RECORD EXCERPTS →
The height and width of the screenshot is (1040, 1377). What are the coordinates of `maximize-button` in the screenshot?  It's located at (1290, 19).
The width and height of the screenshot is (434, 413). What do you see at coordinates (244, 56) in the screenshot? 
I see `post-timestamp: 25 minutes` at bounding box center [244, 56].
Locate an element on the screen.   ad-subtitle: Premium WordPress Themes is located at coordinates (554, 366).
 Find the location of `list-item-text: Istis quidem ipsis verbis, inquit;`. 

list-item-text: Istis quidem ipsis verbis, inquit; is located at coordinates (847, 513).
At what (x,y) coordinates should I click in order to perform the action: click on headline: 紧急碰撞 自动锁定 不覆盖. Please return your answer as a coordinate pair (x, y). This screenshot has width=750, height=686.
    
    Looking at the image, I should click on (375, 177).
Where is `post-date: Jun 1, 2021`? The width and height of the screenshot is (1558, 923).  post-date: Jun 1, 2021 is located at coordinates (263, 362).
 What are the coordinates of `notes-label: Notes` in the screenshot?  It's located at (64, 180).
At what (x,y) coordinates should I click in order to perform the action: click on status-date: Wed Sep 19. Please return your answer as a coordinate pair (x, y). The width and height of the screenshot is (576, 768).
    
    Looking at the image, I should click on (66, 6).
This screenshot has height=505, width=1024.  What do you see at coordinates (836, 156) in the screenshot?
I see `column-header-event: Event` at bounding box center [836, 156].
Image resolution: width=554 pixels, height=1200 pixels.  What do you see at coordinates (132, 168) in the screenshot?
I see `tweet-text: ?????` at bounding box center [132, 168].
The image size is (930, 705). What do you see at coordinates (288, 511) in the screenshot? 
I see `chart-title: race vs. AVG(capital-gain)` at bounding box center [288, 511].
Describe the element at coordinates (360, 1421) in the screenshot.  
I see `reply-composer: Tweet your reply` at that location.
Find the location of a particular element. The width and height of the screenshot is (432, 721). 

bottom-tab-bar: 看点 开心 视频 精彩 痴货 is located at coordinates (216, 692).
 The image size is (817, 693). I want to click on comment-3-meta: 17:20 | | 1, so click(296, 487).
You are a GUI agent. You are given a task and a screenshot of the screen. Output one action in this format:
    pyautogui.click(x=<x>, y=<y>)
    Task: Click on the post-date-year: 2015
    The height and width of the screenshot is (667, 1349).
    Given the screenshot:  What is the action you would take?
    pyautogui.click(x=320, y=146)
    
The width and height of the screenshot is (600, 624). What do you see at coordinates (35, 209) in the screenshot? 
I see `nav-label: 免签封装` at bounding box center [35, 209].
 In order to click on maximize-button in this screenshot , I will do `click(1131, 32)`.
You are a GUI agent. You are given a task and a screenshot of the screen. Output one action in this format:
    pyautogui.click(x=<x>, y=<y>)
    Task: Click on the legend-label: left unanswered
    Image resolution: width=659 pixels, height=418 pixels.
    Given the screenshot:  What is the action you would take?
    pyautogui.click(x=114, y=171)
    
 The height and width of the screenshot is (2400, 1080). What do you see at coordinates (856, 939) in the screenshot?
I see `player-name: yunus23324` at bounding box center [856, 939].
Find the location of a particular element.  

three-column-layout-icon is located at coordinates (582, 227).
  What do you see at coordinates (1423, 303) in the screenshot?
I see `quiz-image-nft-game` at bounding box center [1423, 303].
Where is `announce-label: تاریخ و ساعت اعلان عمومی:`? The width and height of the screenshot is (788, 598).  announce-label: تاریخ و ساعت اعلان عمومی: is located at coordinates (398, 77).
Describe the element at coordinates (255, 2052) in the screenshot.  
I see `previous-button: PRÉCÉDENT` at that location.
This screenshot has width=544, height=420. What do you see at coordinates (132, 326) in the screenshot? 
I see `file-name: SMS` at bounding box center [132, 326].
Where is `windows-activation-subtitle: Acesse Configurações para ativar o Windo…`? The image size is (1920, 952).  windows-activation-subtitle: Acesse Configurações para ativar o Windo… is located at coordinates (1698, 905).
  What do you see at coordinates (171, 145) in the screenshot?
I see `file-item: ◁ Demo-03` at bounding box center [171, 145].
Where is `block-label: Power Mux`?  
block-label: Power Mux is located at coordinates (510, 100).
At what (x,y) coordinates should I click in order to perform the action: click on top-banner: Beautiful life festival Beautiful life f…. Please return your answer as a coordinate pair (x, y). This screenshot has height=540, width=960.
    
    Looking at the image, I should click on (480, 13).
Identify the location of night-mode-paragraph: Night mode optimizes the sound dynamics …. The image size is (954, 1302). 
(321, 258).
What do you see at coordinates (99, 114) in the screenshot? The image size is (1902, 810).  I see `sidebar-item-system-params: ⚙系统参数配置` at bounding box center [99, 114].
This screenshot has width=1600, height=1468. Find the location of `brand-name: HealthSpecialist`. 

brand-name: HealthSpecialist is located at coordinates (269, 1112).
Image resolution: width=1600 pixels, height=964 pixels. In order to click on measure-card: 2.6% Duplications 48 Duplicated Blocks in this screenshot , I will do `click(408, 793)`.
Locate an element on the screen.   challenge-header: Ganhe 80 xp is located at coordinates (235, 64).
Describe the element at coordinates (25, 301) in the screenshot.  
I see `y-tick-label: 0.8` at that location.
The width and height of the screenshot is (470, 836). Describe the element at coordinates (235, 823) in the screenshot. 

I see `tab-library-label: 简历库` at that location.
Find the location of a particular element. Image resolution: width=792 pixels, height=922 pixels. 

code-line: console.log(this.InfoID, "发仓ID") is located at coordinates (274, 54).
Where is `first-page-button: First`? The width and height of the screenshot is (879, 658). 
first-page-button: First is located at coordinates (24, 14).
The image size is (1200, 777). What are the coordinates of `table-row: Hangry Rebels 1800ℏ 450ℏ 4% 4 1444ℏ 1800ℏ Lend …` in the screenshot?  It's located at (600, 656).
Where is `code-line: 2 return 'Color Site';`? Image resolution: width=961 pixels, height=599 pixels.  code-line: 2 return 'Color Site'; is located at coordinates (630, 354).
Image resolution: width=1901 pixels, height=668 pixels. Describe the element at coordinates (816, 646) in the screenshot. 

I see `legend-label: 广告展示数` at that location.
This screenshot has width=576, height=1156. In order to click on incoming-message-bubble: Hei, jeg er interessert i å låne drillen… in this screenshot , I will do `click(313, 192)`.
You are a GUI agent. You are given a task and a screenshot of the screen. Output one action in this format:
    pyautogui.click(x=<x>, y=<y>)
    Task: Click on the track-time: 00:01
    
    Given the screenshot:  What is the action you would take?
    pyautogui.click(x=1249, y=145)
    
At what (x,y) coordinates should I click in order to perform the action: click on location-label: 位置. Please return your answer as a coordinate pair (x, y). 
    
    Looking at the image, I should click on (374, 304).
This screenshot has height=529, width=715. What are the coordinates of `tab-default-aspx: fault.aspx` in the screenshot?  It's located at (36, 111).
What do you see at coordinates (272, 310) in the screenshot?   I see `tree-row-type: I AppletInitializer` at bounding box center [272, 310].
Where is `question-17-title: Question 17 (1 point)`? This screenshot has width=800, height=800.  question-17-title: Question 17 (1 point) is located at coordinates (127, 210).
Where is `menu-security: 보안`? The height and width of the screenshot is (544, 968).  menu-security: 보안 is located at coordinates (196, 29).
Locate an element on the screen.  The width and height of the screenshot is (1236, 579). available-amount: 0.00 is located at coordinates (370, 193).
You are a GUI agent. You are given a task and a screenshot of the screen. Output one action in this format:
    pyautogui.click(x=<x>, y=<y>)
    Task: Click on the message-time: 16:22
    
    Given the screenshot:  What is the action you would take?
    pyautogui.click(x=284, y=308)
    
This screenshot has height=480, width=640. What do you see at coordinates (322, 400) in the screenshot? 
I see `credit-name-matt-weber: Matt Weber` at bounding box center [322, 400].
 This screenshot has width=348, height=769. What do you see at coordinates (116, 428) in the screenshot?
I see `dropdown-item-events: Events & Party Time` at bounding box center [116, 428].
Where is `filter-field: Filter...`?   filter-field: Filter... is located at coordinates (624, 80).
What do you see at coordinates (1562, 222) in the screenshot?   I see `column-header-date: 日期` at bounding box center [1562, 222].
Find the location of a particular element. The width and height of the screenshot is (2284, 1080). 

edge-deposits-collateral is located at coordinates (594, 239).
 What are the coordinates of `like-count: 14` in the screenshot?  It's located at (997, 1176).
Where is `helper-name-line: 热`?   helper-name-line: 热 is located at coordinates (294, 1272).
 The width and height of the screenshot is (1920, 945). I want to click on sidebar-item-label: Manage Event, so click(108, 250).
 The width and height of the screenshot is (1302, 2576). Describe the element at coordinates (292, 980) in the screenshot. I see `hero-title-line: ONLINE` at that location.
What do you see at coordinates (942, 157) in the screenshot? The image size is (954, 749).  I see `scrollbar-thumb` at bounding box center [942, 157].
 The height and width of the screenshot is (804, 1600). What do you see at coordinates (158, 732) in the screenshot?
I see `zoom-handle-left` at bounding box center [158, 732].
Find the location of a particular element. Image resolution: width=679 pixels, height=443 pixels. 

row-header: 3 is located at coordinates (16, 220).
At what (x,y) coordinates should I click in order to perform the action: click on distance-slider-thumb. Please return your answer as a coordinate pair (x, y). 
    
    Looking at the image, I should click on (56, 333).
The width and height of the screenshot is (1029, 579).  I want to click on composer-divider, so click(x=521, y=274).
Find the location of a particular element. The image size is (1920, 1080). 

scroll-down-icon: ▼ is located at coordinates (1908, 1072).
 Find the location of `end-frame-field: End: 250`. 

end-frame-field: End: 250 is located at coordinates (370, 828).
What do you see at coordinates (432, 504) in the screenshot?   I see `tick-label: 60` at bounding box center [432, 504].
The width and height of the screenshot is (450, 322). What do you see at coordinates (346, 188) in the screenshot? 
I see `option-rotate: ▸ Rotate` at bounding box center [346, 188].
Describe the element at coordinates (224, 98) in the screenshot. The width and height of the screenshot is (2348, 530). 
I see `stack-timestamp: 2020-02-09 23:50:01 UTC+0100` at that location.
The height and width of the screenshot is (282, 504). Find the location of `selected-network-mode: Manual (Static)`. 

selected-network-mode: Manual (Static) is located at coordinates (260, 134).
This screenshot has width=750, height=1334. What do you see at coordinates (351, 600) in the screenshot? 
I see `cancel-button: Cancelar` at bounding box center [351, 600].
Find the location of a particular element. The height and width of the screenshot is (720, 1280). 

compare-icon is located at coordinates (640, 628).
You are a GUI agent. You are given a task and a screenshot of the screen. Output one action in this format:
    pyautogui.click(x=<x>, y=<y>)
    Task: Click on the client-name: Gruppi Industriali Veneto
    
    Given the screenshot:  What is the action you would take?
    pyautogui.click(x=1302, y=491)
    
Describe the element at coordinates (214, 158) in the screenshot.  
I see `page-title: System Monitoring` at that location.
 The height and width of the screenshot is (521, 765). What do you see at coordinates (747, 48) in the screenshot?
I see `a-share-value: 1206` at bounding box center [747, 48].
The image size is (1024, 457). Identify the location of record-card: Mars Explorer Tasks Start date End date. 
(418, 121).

ACTION ITEM →
Put the lines from the one containing "is (2284, 1080)." through the one containing "at (997, 1176)." into a JSON list of strings, one string per line, leaving out blank lines.

ANSWER FOR THIS EXERCISE →
[
  "Find the location of a particular element. The width and height of the screenshot is (2284, 1080). ",
  "edge-deposits-collateral is located at coordinates (594, 239).",
  " What are the coordinates of `like-count: 14` in the screenshot?  It's located at (997, 1176)."
]